Collection entries:
***

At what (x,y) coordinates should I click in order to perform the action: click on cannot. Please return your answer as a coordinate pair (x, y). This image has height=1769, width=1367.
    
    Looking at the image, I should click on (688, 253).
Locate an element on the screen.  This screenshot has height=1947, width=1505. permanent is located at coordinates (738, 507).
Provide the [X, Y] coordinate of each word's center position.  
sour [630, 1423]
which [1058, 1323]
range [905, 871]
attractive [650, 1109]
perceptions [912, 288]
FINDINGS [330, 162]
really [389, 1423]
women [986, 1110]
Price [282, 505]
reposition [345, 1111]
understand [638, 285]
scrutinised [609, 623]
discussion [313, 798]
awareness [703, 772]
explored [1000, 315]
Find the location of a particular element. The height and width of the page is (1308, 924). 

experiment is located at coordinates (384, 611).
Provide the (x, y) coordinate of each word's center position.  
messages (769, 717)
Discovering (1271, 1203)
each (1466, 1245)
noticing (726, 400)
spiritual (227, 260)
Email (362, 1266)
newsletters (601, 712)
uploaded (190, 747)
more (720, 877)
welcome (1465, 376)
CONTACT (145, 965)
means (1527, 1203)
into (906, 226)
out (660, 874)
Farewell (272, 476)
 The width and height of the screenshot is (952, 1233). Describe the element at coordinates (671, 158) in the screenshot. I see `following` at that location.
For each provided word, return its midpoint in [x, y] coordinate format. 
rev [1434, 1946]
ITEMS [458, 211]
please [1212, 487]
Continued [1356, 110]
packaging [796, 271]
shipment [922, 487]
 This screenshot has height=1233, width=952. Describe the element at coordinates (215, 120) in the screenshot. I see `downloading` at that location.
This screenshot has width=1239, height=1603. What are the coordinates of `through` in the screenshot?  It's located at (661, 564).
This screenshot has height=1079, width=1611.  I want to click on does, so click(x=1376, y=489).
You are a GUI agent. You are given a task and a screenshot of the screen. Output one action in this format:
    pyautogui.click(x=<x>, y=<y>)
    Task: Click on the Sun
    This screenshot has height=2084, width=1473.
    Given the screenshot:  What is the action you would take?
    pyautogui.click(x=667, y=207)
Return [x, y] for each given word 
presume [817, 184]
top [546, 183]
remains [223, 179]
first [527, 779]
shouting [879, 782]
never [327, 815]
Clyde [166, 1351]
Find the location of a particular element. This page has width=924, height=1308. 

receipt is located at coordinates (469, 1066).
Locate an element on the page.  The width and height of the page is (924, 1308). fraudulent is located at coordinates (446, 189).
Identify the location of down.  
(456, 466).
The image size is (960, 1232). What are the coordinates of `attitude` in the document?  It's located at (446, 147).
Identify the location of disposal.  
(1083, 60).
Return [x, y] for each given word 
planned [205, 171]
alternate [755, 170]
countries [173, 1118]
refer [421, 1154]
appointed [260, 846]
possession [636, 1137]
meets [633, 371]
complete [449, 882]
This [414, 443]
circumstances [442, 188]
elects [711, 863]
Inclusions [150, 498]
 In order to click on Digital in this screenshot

***

**Direction:** Reproduce the listing starting with the line containing "perceptions [912, 288]" and going on through the line containing "Email (362, 1266)", swapping "particular" for "specific" and leaving everything else as it is.

**Exercise solution:**
perceptions [912, 288]
FINDINGS [330, 162]
really [389, 1423]
women [986, 1110]
Price [282, 505]
reposition [345, 1111]
understand [638, 285]
scrutinised [609, 623]
discussion [313, 798]
awareness [703, 772]
explored [1000, 315]
Find the location of a specific element. The height and width of the page is (1308, 924). 

experiment is located at coordinates (384, 611).
Provide the (x, y) coordinate of each word's center position.  
messages (769, 717)
Discovering (1271, 1203)
each (1466, 1245)
noticing (726, 400)
spiritual (227, 260)
Email (362, 1266)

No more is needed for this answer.